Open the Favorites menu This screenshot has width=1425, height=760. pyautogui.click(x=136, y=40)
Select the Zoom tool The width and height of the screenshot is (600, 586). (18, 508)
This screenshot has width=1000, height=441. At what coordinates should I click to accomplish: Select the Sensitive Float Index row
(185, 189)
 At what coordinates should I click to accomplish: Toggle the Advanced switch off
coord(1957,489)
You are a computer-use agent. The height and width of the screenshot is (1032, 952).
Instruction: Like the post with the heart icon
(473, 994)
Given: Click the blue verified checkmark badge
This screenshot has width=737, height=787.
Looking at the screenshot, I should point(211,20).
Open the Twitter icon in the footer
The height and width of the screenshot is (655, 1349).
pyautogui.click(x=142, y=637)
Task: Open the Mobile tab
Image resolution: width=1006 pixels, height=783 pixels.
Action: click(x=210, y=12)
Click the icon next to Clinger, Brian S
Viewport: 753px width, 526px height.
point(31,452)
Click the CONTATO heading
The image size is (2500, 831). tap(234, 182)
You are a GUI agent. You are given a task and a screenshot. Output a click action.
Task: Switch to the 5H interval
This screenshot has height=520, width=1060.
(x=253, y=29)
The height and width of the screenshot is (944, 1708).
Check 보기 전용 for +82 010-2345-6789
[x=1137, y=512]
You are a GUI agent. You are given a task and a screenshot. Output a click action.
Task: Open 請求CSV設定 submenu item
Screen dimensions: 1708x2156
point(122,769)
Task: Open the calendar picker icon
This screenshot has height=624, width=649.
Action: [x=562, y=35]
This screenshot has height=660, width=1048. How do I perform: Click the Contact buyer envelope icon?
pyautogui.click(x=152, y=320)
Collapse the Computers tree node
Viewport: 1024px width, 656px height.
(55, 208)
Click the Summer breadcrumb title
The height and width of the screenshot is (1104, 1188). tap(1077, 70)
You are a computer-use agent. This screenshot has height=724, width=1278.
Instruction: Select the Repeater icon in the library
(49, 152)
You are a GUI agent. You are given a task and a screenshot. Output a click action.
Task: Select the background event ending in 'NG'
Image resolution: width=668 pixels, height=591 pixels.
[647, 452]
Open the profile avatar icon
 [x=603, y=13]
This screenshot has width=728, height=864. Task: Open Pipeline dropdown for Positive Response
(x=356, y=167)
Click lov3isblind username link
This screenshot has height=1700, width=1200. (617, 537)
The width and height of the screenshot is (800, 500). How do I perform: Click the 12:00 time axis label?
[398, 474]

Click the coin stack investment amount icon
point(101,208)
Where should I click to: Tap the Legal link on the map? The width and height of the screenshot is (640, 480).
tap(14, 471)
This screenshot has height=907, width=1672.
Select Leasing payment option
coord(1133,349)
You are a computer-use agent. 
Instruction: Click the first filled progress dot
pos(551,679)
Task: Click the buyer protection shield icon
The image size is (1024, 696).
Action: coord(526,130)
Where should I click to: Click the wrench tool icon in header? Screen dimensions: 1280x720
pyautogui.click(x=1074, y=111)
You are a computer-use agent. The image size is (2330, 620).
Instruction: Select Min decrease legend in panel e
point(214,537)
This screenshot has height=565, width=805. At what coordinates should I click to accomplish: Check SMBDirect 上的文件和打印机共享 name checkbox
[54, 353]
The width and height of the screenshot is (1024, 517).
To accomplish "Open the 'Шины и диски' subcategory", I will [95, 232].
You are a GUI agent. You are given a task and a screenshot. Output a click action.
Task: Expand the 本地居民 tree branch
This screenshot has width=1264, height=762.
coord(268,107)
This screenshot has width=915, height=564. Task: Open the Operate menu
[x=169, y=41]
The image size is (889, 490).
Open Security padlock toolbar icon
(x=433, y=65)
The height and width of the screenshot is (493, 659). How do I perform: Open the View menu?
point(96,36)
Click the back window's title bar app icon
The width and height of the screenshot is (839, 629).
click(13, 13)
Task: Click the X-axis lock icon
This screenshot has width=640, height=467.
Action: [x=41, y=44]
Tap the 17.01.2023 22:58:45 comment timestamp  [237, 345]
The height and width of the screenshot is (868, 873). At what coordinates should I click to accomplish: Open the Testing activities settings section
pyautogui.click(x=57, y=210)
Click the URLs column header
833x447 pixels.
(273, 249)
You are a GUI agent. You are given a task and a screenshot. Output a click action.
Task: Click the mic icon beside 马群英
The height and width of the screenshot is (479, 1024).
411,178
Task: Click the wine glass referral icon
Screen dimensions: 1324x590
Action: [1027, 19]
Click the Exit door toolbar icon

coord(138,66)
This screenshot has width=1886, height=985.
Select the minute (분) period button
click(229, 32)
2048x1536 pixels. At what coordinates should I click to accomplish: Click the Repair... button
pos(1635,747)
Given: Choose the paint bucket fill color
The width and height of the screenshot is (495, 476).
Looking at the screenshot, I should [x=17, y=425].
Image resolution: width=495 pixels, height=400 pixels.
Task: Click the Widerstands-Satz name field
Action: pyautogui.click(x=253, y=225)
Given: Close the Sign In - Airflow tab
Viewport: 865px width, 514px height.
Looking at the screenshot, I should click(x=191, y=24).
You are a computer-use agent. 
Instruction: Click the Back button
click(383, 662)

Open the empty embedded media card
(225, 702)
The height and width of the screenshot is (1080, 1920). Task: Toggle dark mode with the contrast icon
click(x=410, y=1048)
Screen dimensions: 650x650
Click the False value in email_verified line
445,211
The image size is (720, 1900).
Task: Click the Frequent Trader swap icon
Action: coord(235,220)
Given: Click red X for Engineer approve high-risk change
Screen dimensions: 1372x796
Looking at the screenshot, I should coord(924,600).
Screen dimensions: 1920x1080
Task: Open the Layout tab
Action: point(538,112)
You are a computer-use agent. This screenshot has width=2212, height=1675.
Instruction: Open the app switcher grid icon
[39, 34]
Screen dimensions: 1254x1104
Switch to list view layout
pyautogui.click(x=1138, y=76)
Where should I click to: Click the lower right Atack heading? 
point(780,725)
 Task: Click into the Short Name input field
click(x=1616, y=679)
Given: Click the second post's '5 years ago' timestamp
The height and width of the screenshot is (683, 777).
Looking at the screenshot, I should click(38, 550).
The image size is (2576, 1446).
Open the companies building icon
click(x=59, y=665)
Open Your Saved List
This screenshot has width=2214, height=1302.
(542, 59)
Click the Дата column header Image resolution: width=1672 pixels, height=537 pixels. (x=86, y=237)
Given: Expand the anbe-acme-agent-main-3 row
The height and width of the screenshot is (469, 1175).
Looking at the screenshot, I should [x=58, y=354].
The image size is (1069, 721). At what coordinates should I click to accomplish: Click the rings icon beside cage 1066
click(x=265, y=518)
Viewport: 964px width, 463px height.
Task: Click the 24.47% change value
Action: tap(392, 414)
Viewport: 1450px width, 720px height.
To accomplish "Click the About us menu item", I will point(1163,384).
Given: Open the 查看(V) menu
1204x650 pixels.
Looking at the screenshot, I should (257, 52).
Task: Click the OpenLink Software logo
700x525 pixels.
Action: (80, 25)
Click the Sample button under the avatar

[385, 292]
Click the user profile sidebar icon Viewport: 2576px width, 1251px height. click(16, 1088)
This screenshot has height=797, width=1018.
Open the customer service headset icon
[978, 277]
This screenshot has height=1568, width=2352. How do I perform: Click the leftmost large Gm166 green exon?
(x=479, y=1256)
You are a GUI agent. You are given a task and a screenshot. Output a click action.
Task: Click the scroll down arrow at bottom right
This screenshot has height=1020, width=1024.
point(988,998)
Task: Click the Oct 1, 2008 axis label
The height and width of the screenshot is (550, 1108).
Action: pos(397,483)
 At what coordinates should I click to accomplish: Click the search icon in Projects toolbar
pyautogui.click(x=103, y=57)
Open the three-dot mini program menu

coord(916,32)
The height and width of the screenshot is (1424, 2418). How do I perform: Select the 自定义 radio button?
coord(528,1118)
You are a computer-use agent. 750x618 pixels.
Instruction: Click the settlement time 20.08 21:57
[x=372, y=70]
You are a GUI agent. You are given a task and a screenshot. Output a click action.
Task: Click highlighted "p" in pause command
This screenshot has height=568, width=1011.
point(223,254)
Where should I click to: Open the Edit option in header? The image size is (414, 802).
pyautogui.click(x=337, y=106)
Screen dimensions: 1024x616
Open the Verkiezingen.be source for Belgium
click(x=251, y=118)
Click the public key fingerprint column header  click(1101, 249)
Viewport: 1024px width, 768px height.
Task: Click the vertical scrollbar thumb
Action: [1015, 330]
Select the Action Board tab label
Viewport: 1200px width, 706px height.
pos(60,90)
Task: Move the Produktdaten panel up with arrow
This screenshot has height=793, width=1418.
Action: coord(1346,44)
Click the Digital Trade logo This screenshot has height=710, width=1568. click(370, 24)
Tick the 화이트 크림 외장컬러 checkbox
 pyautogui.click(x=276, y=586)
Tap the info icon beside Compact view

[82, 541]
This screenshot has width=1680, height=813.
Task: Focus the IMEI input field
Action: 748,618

What to do
Copy out the part of the listing that opens with the line containing "Where should I click to: Click the wrench" and closes with the line containing "will [95, 232].", keeping every character as it appears.

Answer
Where should I click to: Click the wrench tool icon in header? Screen dimensions: 1280x720
pyautogui.click(x=1074, y=111)
You are a computer-use agent. The image size is (2330, 620).
Instruction: Select Min decrease legend in panel e
point(214,537)
This screenshot has height=565, width=805. At what coordinates should I click to accomplish: Check SMBDirect 上的文件和打印机共享 name checkbox
[54, 353]
The width and height of the screenshot is (1024, 517).
To accomplish "Open the 'Шины и диски' subcategory", I will [95, 232].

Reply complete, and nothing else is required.